En el medio de las risotadas sabíamos que, en un par de horas, estaríamos enfrentados, como cada año, pero esta vez de modo más intensamente simbólico, con el examen inevitable y la precariedad de una respuesta. Otro amigo e integrante de la fiesta preparada para la noche, que, todavía sobrio, pasaba por la vereda del bar, emitió una frase que sintetizaba los temores consuetudinarios: "Vayan a dormir la siesta, porque hoy, el fin de año no me lo arruina nadie". El 31 todo es muy frágil y cualquier paso en falso, una respuesta malinterpretada, demasiado fervor o demasiado poco hacen tambalear el mundo.

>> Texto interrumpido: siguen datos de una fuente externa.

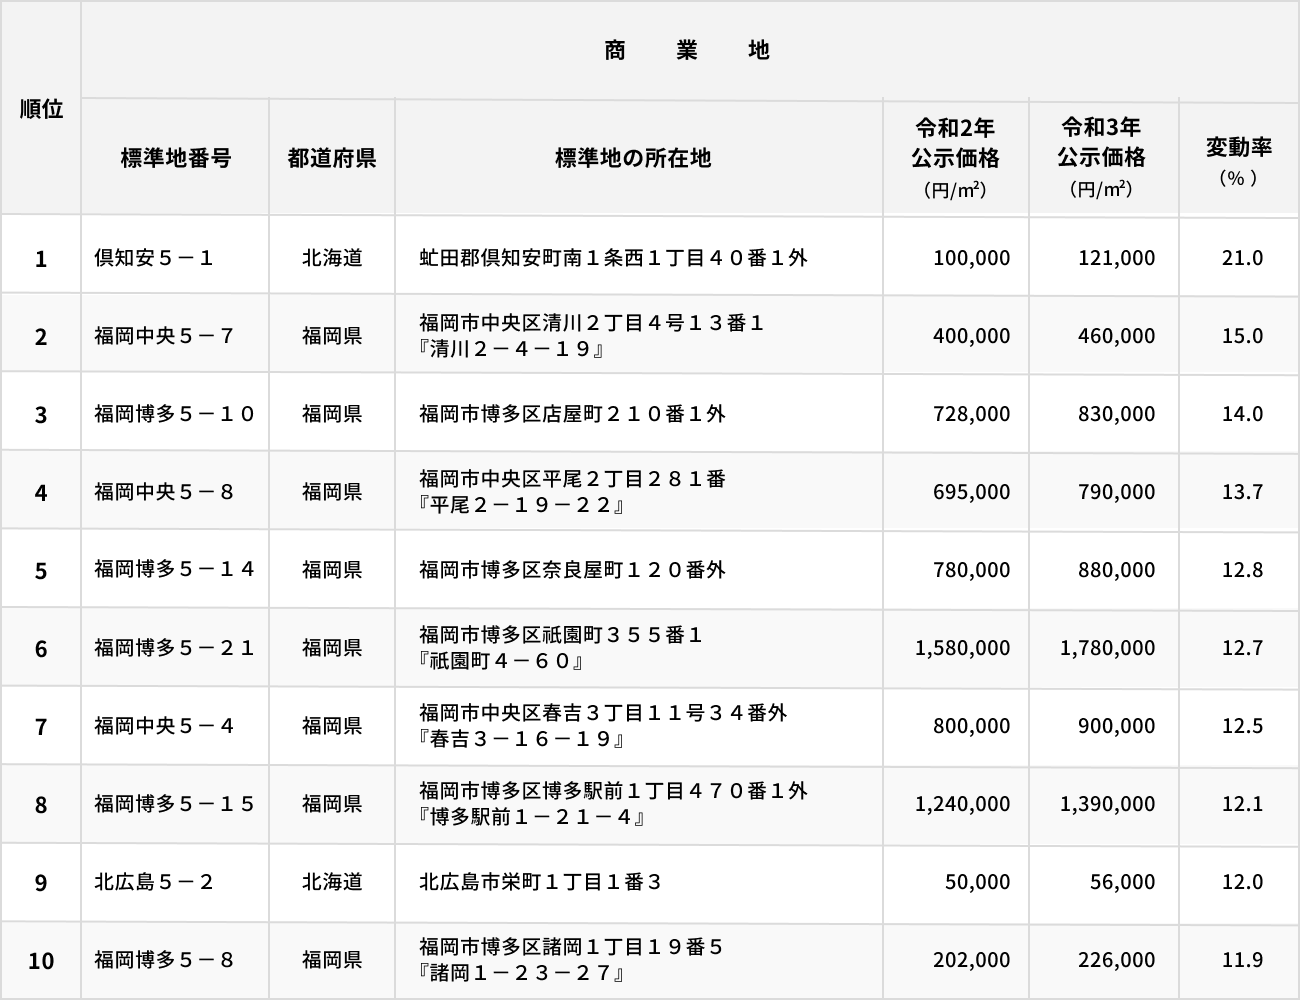
Task: Select the 福岡中央５－７ cell
Action: click(165, 336)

Secretamente, el colapso acecha. El 31 de diciembre trae la experiencia angustiosa del tiempo, que se disuelve o se disimula el 1º de enero como si lo "nuevo" que comienza pudiera exorcizar las probadas inconsistencias del año anterior. La ilusión dura unas pocas semanas, hasta que nos damos cuenta de que también enero está a punto de terminarse. Por supuesto, esto no les sucede a los chicos ni a los más jóvenes, para quienes el tiempo es su propia materia, un curso de agua que navegan como si fuera infinito. De todos modos, recuerdo haber tomado resoluciones infantiles para un nuevo año impulsada por mis insuficiencias o para alcanzar objetivos tan distantes como absurdos: por ejemplo, correr en vez de caminar, cada vez que eso fuera posible; agarrar la lapicera con dos dedos en lugar de con tres; o (extremadamente difícil, irrealizable por un acto de la voluntad) dejar de ser tímida, racticando los ejercicios aconsejados por un libro de autoayuda, la mayoría de ellos consistentes en repetir ciertas frases delante del espejo.

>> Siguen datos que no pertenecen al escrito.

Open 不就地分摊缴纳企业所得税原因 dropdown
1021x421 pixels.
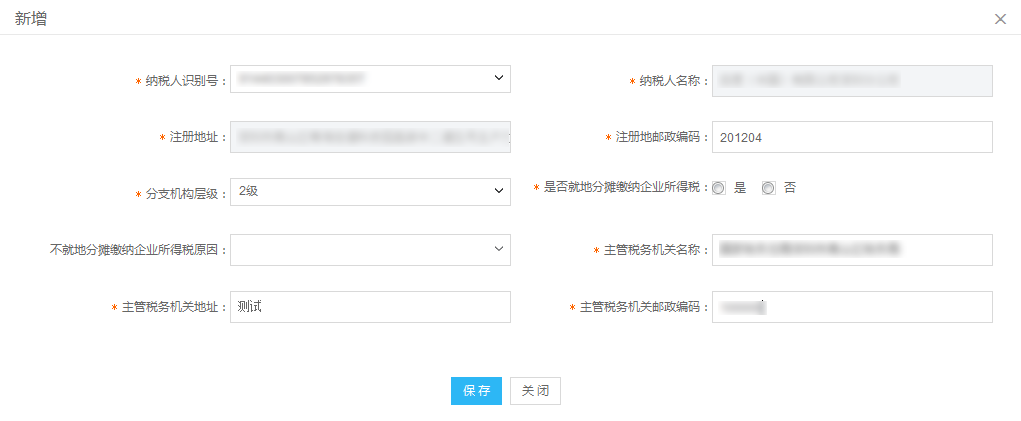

El libro informaba que Napoleón había sido tímido y se había curado con ese método, que, de ser verdadera la información, era más que centenario. La fragilidad de la celebración del 31 proviene de que esa noche está a caballo del tiempo. Es entierro y origen, más ilusorios que reales porque nada queda definitivamente atrás ni nada tiene su punto cero. Pero no hay mito más poderoso que el del principio y el final de un tiempo. Frente a ese mito, hasta los más escépticos son débiles. Conozco gente que pasa por alto su cumpleaños y los aniversarios, pero conserva respeto por la medianoche del 31. La carga simbólica de lo que acaba y lo que comienza se impone a los decididamente iconoclastas.
Hay quien puede pasar el día de su cumpleaños en soledad melancólica o austera, sostenido por la convicción de que ningún gesto es necesario. No conozco a nadie que cultive ese estoicismo para fin de año, porque ese día tiene una cualidad no meramente personal ni biográfica: es algo que le sucede simultáneamente a todos. Pasé una noche de fin de año en un tren que iba a Jujuy; atestado de gente, costeaba pueblos donde las mesas en los patios de tierra estaban tan iluminadas como nuestras ventanillas abiertas. Medio cuerpo afuera, íbamos gritando "felicidad, felicidad", y creíamos que nos contestaban agitando los brazos o haciendo disparos al aire. Los guardas habían desaparecido y, entre vagón y vagón, unos chicos reventaban rompeportones contra el piso de chapa.
Las botellas vacías rodaban como bolos dejando regueros de cerveza que comenzaba a solidificarse con el polvo que entraba por las ventanillas. En un rincón, un grupo de estudiantes jugaba al póker con un hombre mayor que los había desafiado al salir de Retiro y los estaba desplumando. Los estudiantes perdían con entusiasmo. A la mañana siguiente, nos despertamos sedientos y en asientos cambiados, con el sol de las diez en la cara; volvimos a desearnos feliz año. El 31 había transcurrido en una especie de tiempo neutro, como es el tiempo de los viajes.
Desde entonces quedé convencida de que pasar el 31 a la noche en movimiento, arriba de un tren, de un ómnibus, era un recurso admirable. El desplazamiento en el espacio, de algún modo, atenúa el mítico cambio en el tiempo, como si el fin de un año y el comienzo de otro quedaran subordinados a la distracción de ver desfilar las cosas, en lugar de pensar sobre la carrera de los días o los meses. El tiempo del viaje siempre es un tiempo de cualidades especiales, como si se estuviera en una tierra extranjera, que es también un gran recurso para el fin de año porque, ocupados en sorprendernos por las diferencias en las costumbres, se puede olvidar que ellas están rodeando el mismo núcleo intratable del entierro y el origen de un tiempo.